‘Merry Impeachmas:’ Washington Post Reporters ‘Celebrate’ Trump’s Impeachment

‘Merry Impeachmas:’ Washington Post Reporters ‘Celebrate’ Trump’s Impeachment
President Donald Trump listens to a question during a meeting with Guatemalan President Jimmy Morales in the Oval Office of the White House in Washington on Dec. 17, 2019. (Evan Vucci/AP Photo)
Zachary Stieber
12/19/2019
Updated:
12/19/2019

Washington Post reporters seemingly celebrated President Donald Trump’s impeachment on Dec. 18, with one posting a picture of her and some colleagues with the caption, “Merry Impeachmas from the WaPo team!”

The photograph showed five Washington Post reporters smiling as they shared drinks and food at a restaurant.

Rachael Bade, a congressional reporter for the paper, declined to apologize for the picture. Instead, she deleted it and accused people of misinterpreting it.

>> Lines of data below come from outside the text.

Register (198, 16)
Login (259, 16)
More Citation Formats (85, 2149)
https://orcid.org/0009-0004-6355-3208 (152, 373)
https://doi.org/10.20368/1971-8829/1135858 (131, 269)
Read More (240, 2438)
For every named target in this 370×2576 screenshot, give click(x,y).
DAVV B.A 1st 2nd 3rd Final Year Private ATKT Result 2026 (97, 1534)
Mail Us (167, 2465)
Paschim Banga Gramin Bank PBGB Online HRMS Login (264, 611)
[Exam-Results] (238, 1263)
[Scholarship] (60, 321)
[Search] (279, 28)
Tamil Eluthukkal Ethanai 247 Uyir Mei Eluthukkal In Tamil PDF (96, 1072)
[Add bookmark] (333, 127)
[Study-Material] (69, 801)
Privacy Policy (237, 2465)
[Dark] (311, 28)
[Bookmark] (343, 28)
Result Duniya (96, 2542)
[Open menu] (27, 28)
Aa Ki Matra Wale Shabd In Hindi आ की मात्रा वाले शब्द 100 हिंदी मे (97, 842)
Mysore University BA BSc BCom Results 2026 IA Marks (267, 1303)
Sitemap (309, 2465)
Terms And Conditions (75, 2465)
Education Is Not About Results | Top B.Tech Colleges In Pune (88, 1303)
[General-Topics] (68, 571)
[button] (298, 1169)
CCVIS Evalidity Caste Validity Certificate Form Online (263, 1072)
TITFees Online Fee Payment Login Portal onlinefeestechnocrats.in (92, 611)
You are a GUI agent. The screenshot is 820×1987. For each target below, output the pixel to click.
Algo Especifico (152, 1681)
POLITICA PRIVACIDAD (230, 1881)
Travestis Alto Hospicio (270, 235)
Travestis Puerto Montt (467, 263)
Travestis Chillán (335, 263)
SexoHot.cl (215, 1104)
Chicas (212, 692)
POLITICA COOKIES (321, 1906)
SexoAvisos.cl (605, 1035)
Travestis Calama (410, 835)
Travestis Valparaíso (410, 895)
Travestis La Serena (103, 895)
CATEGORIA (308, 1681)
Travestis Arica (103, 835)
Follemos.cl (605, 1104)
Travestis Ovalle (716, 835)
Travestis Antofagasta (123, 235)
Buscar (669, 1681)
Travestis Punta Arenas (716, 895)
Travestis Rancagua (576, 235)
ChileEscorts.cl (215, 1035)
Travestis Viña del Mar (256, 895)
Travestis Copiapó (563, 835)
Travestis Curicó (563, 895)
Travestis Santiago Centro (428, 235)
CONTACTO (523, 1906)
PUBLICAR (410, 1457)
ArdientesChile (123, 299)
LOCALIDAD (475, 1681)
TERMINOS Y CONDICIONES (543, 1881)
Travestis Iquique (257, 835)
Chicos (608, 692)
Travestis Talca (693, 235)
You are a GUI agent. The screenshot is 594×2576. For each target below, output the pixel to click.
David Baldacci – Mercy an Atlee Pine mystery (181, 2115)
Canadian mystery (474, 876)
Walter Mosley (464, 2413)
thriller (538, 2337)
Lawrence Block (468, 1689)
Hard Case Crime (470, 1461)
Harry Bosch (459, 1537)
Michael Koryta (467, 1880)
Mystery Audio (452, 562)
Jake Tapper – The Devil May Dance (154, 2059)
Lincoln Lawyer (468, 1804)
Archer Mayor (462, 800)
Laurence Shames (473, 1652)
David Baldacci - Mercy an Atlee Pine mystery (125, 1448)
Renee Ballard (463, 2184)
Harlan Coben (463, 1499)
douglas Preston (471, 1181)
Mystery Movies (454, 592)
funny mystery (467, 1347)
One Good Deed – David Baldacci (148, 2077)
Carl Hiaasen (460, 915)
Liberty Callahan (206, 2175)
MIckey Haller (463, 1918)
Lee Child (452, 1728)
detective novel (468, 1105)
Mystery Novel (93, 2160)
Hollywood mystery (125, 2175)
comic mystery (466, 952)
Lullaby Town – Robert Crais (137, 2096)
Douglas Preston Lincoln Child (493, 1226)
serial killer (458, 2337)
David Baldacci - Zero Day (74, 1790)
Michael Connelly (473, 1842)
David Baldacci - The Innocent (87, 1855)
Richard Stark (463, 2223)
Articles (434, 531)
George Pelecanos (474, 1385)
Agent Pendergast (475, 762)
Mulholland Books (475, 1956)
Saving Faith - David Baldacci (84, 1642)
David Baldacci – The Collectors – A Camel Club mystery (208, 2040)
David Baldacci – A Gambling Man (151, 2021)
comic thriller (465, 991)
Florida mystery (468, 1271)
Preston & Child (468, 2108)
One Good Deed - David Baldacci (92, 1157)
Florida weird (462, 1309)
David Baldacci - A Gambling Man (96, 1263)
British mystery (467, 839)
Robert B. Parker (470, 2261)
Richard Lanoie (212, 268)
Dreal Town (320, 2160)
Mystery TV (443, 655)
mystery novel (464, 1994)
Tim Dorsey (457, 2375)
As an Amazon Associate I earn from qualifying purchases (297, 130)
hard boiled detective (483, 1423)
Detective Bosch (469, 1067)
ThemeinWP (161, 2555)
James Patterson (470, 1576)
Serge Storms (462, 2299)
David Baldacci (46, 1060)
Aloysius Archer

“I’m deleting a tweeting tonight that is being misinterpreted by some as an endorsement of some kind. To be absolutely clear, we at the Post are merely glad we are getting a break for the holidays after a long 3 months. I will retweet the group photo w/ a better caption!” she wrote late Wednesday.

She had not shared the picture again as of Thursday morning.

The other employees of the paper in the picture did not comment on what happened.

Media workers from other outlets said that the picture and caption were a terrible portrayal of news agencies.

“This is a really, really bad look and it reflects negatively on all of us in the media. Really distasteful by the WaPo team here,” Bill Melugin of Fox Los Angeles wrote on Twitter. He told Bade: “What the hell were you thinking when you tweeted this? Some of us still care about ethics and unbiased reporting and this garbage makes it harder for all of us by reinforcing a stereotype.”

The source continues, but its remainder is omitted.